What to work on
Copy out the rows below verbatim, starting at the first row and ending with the line that contains "tap(1082, 338)", both included.

Word and element location data

═══

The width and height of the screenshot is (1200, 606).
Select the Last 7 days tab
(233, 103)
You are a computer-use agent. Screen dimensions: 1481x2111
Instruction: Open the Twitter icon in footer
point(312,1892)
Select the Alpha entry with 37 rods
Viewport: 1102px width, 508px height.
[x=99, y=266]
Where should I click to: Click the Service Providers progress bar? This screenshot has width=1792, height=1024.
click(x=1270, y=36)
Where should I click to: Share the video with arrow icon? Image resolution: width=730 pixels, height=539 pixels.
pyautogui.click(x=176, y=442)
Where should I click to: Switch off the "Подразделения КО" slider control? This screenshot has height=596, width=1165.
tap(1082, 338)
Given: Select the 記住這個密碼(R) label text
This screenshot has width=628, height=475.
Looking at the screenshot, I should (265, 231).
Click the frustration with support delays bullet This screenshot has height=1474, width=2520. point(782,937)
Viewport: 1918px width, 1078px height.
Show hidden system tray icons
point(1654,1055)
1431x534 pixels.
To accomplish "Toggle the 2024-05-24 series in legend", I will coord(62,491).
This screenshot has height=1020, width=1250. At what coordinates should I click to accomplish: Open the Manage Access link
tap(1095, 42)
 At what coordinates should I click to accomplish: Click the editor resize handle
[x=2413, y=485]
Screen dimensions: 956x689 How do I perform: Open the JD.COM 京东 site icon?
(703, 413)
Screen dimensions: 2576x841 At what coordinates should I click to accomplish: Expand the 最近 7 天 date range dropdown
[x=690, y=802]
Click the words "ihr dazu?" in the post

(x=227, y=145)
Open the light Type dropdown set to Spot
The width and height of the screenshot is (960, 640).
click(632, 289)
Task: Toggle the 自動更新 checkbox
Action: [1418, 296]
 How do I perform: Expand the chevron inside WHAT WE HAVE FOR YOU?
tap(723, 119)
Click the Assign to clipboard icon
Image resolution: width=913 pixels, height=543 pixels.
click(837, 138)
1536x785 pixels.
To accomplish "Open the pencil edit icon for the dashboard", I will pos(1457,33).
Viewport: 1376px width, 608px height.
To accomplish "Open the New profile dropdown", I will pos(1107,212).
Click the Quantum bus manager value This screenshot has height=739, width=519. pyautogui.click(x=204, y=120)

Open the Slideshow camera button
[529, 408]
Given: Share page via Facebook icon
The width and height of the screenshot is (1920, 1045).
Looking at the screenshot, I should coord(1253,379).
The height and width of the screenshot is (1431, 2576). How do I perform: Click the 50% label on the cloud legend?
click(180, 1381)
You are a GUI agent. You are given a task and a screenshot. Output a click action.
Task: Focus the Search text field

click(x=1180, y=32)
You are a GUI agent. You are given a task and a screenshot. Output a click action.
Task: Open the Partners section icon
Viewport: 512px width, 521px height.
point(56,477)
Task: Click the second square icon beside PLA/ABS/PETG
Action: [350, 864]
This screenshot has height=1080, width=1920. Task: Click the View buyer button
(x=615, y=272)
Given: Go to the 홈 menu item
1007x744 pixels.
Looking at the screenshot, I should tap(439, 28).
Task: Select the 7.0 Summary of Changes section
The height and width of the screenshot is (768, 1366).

═══

Answer to this exercise
The width and height of the screenshot is (1200, 606).
Select the Last 7 days tab
(233, 103)
You are a computer-use agent. Screen dimensions: 1481x2111
Instruction: Open the Twitter icon in footer
point(312,1892)
Select the Alpha entry with 37 rods
Viewport: 1102px width, 508px height.
[x=99, y=266]
Where should I click to: Click the Service Providers progress bar? This screenshot has width=1792, height=1024.
click(x=1270, y=36)
Where should I click to: Share the video with arrow icon? Image resolution: width=730 pixels, height=539 pixels.
pyautogui.click(x=176, y=442)
Where should I click to: Switch off the "Подразделения КО" slider control? This screenshot has height=596, width=1165.
tap(1082, 338)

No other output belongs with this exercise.